Written by Emily Acheson-Gray on 18 / 06 / 2019
Gap Year Advice
If you want to stop rainforests becoming a thing of the past, we need you to get involved with our programs which focus on vital reforestation.
At the current rate of deforestation, it is estimated that, within 100 years, there won’t be a single rainforest remaining in the world. Every minute, an area of rainforest the size of 20 football pitches is cut down, meaning that in the next 25 years up to 28,000 species may go extinct due to deforestation. The most shocking fact of all is that, without trees, humans simply cannot survive, as they help create a balanced, stable atmosphere.
Whilst trying to stop deforestation completely is a huge project, here at The Leap, we aim instead to do our bit to counter the rapid loss of trees by planting more.
Why not tick two things off your bucket list at the same time on our Peru program- trek up picture-perfect Machu Picchu and help preserve the awesome Amazon rainforest.
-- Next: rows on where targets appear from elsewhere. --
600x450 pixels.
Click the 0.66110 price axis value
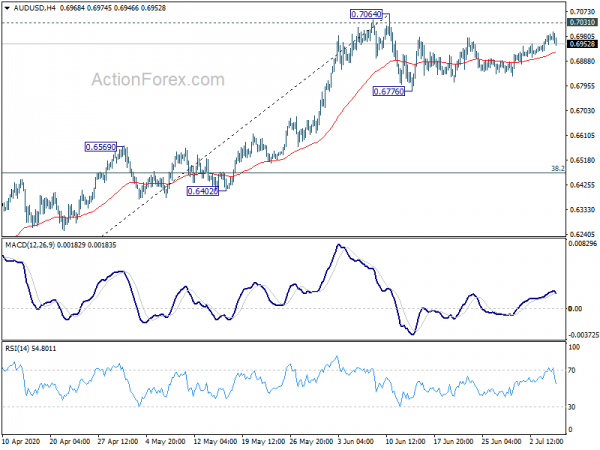[x=581, y=135]
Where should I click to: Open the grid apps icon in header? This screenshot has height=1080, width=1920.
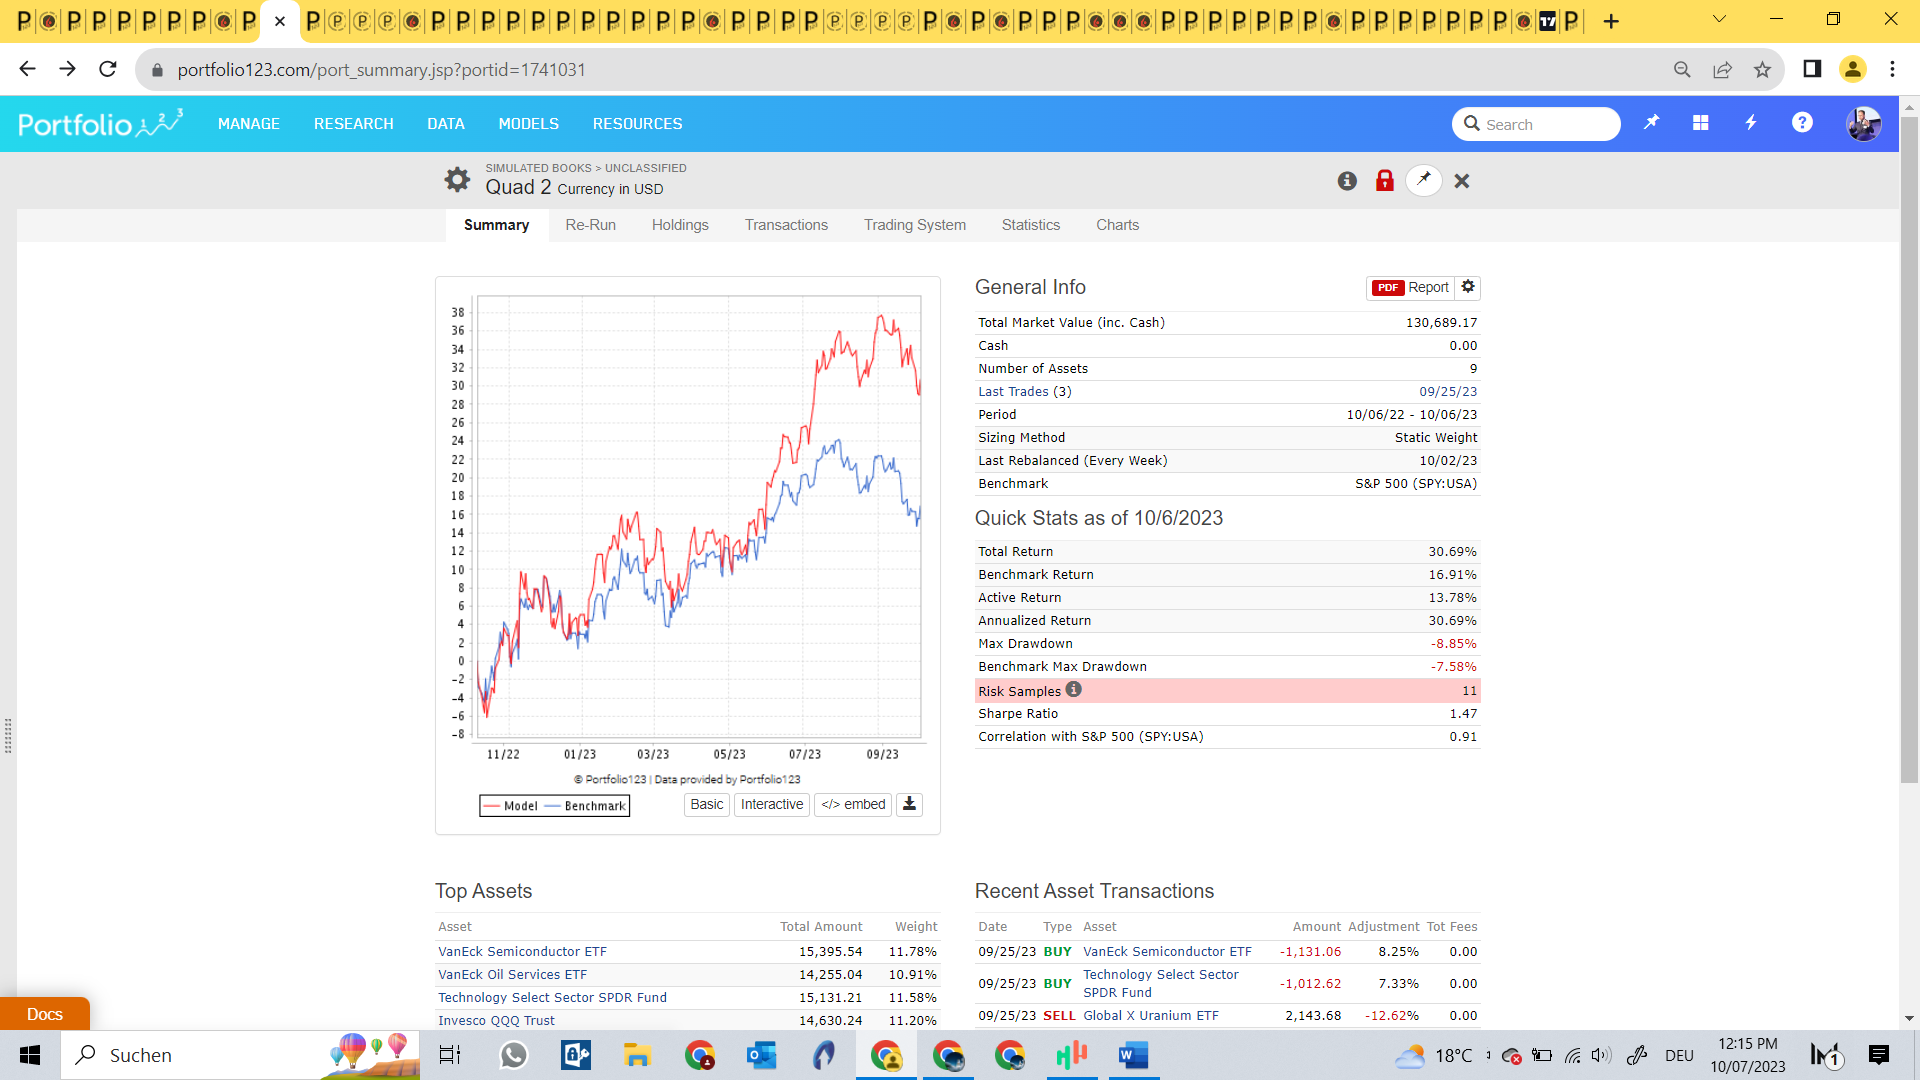1700,123
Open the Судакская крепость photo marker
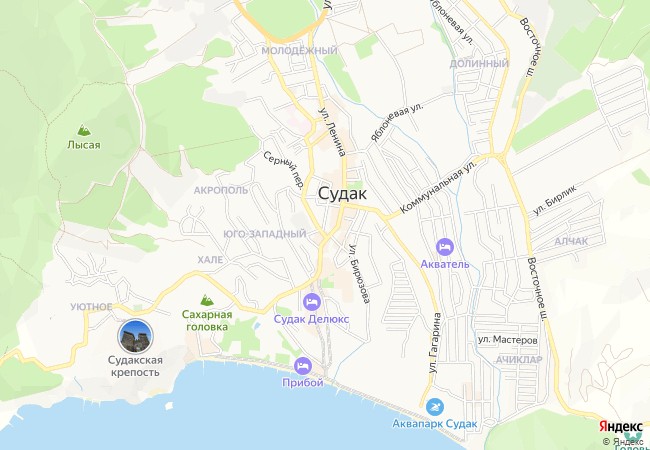Screen dimensions: 650x450 [x=136, y=336]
Considering that 20% of the whole world’s oxygen is produced in the Amazon, I think it’s pretty clear why the Leapers’ help is needed in Peru right now. You will be based at the “Reserva Tierra Linda” conservation centre for 2 weeks which focusses on educating the local community about the importance of preserving their incredible natural resource. As well as this vital education, the centre runs projects which directly involve the reforestation of the rainforest, including working in the plant nursery and creating short videos to promote the reserve.
Pack your backpack and head out the incredible Amazon before it’s too late…
If wildlife is your passion, join us in Borneo to see, first-hand, both Borneo’s famous animals, from monkeys and orangutans to pygmy elephants, and the local children whose futures you will be improving. Our program out in Malaysia’s hidden gem works with the Rainforest Carbon Offset Project, intertwining planet-saving activities, such as planting tropical seedlings, with daily wildlife safaris by either boat or foot. This opportunity to study some of the island’s rarest wildlife acts as a reminder of how important your help is with the reforestation of their habitat in the river forest.